简体   繁体   中英

How to scrape a list of URL and store data in a global variable using requestJS and cheerioJS?

I have a list of URL, say 4 of them. For each I'd like to scrape some information and store the information into a global variable called allData. So my code looks like this:

var request = require('request');
var cheerio = require('cheerio');

var urls = [url1,url2,url3,url4];
var allData = [];

for(var url in urls){
      request(url, function(err,response,body){
         var $ = cheerio.load(body);
         var data = $('h1.large','#title_main').text();
         allData.push(data);
   });
}

However, I realize this won't work due to the asynchronous nature of using request. In the last loop, all data in "datas" are all the same and come from url4. Any idea how I can fix this? Really need this functionality.

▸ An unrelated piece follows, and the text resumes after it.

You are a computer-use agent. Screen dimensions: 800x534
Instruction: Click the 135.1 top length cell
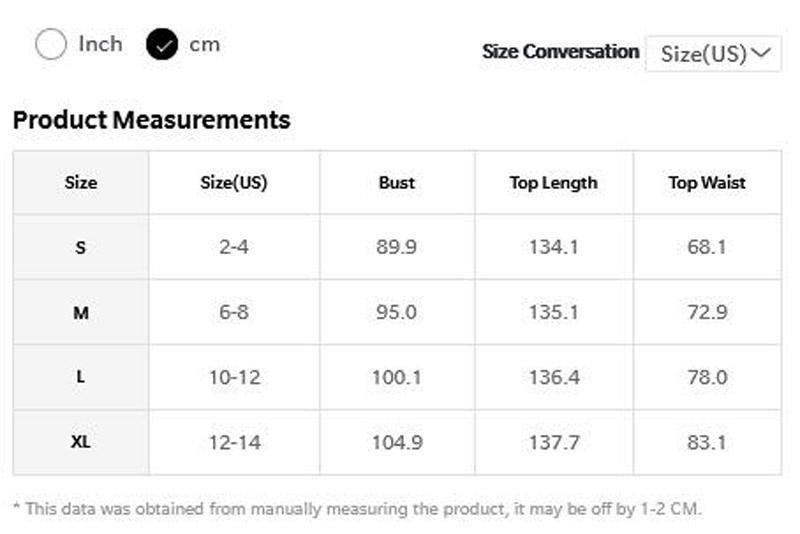tap(553, 313)
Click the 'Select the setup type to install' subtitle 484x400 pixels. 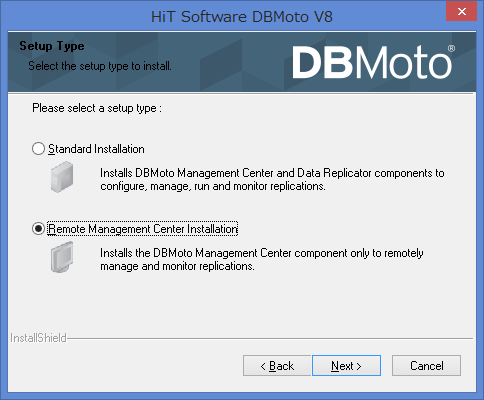(100, 66)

Glad you found a solution that worked for you.

You might know about this as 9 months have passed by, but for future reference you could also use some native javascript Array functions that "close" on the scope for each iteration (and avoid having another dependency for your project) -- I do this all the time in some of my internet scrapers using .forEach() :

urls.forEach(function(url){
    request(url, function(err,response,body){
        var $ = cheerio.load(body);
        var data = $('h1.large','#title_main').text();
        allData.push(data);
    });
})

There are a handful of functional programing based methods that exist in the Array.prototype that allow you to execute a function on every iteration (essentially freezing the parameters that go into the function) of the data in the array. There are a handful of functions like .forEach() that allow you to close on parameters within a loop that has asynchronous code in it.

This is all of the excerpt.